The task -
Print each of the records below, leaving every word as it is.

Material for this task -
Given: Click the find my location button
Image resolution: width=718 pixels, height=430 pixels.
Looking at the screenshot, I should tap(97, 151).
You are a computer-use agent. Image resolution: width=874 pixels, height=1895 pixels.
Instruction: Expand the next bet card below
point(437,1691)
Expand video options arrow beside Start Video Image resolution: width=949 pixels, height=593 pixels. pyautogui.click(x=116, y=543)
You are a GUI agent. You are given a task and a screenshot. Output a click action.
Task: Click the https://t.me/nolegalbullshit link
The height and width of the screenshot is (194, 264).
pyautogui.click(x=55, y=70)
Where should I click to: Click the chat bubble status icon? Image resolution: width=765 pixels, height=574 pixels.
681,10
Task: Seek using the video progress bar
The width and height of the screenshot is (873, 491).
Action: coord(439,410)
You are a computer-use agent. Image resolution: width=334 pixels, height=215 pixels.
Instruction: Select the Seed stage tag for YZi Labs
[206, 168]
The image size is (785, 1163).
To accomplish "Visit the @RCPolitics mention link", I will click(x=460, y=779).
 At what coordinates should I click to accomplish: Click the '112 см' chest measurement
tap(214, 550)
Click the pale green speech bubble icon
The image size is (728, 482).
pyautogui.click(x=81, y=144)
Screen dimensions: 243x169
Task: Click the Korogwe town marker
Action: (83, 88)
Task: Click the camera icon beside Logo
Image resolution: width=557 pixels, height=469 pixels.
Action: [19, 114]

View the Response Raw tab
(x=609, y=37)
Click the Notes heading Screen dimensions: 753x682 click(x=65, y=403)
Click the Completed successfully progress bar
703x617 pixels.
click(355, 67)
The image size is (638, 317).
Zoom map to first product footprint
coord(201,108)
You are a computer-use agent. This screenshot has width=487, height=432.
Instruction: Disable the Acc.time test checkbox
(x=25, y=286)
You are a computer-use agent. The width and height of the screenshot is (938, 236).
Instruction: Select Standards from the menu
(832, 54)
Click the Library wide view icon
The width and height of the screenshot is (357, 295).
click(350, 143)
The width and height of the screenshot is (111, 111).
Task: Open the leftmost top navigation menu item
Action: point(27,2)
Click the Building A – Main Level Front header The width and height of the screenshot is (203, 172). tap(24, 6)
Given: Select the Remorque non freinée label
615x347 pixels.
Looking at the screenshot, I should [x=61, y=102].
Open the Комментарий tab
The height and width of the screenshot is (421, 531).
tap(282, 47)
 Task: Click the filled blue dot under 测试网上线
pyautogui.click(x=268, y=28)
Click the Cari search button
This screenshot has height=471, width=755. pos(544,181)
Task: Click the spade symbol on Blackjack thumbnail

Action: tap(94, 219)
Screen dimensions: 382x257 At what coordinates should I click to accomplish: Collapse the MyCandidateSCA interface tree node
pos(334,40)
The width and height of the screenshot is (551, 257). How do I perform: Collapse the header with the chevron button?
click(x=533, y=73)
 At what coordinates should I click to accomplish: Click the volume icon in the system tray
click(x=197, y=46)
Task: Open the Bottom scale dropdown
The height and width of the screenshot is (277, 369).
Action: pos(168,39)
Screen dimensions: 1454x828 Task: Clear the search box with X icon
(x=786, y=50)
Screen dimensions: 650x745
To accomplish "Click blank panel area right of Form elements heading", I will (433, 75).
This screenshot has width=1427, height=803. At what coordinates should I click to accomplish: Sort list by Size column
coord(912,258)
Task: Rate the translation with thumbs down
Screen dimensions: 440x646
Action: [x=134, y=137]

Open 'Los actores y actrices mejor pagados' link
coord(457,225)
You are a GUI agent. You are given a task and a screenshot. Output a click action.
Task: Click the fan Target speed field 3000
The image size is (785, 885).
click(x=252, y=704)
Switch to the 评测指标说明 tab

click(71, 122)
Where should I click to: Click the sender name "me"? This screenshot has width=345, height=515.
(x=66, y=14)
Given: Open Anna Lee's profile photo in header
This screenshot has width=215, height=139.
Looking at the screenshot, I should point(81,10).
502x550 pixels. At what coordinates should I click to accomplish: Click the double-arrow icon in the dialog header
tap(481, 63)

Answer area -
Given: Click the find my location button
Image resolution: width=718 pixels, height=430 pixels.
Looking at the screenshot, I should tap(97, 151).
You are a computer-use agent. Image resolution: width=874 pixels, height=1895 pixels.
Instruction: Expand the next bet card below
point(437,1691)
Expand video options arrow beside Start Video Image resolution: width=949 pixels, height=593 pixels. pyautogui.click(x=116, y=543)
You are a GUI agent. You are given a task and a screenshot. Output a click action.
Task: Click the https://t.me/nolegalbullshit link
The height and width of the screenshot is (194, 264).
pyautogui.click(x=55, y=70)
Where should I click to: Click the chat bubble status icon? Image resolution: width=765 pixels, height=574 pixels.
681,10
Task: Seek using the video progress bar
The width and height of the screenshot is (873, 491).
Action: coord(439,410)
You are a computer-use agent. Image resolution: width=334 pixels, height=215 pixels.
Instruction: Select the Seed stage tag for YZi Labs
[206, 168]
The image size is (785, 1163).
To accomplish "Visit the @RCPolitics mention link", I will click(x=460, y=779).
 At what coordinates should I click to accomplish: Click the '112 см' chest measurement
tap(214, 550)
Click the pale green speech bubble icon
The image size is (728, 482).
pyautogui.click(x=81, y=144)
Screen dimensions: 243x169
Task: Click the Korogwe town marker
Action: (83, 88)
Task: Click the camera icon beside Logo
Image resolution: width=557 pixels, height=469 pixels.
Action: [19, 114]

View the Response Raw tab
(x=609, y=37)
Click the Notes heading Screen dimensions: 753x682 click(x=65, y=403)
Click the Completed successfully progress bar
703x617 pixels.
click(355, 67)
The image size is (638, 317).
Zoom map to first product footprint
coord(201,108)
You are a computer-use agent. This screenshot has width=487, height=432.
Instruction: Disable the Acc.time test checkbox
(x=25, y=286)
You are a computer-use agent. The width and height of the screenshot is (938, 236).
Instruction: Select Standards from the menu
(832, 54)
Click the Library wide view icon
The width and height of the screenshot is (357, 295).
click(350, 143)
The width and height of the screenshot is (111, 111).
Task: Open the leftmost top navigation menu item
Action: point(27,2)
Click the Building A – Main Level Front header The width and height of the screenshot is (203, 172). tap(24, 6)
Given: Select the Remorque non freinée label
615x347 pixels.
Looking at the screenshot, I should [x=61, y=102].
Open the Комментарий tab
The height and width of the screenshot is (421, 531).
tap(282, 47)
 Task: Click the filled blue dot under 测试网上线
pyautogui.click(x=268, y=28)
Click the Cari search button
This screenshot has height=471, width=755. pos(544,181)
Task: Click the spade symbol on Blackjack thumbnail

Action: tap(94, 219)
Screen dimensions: 382x257 At what coordinates should I click to accomplish: Collapse the MyCandidateSCA interface tree node
pos(334,40)
The width and height of the screenshot is (551, 257). How do I perform: Collapse the header with the chevron button?
click(x=533, y=73)
 At what coordinates should I click to accomplish: Click the volume icon in the system tray
click(x=197, y=46)
Task: Open the Bottom scale dropdown
The height and width of the screenshot is (277, 369).
Action: pos(168,39)
Screen dimensions: 1454x828 Task: Clear the search box with X icon
(x=786, y=50)
Screen dimensions: 650x745
To accomplish "Click blank panel area right of Form elements heading", I will (433, 75).
This screenshot has width=1427, height=803. At what coordinates should I click to accomplish: Sort list by Size column
coord(912,258)
Task: Rate the translation with thumbs down
Screen dimensions: 440x646
Action: [x=134, y=137]

Open 'Los actores y actrices mejor pagados' link
coord(457,225)
You are a GUI agent. You are given a task and a screenshot. Output a click action.
Task: Click the fan Target speed field 3000
The image size is (785, 885).
click(x=252, y=704)
Switch to the 评测指标说明 tab

click(71, 122)
Where should I click to: Click the sender name "me"? This screenshot has width=345, height=515.
(x=66, y=14)
Given: Open Anna Lee's profile photo in header
This screenshot has width=215, height=139.
Looking at the screenshot, I should point(81,10).
502x550 pixels. At what coordinates should I click to accomplish: Click the double-arrow icon in the dialog header
tap(481, 63)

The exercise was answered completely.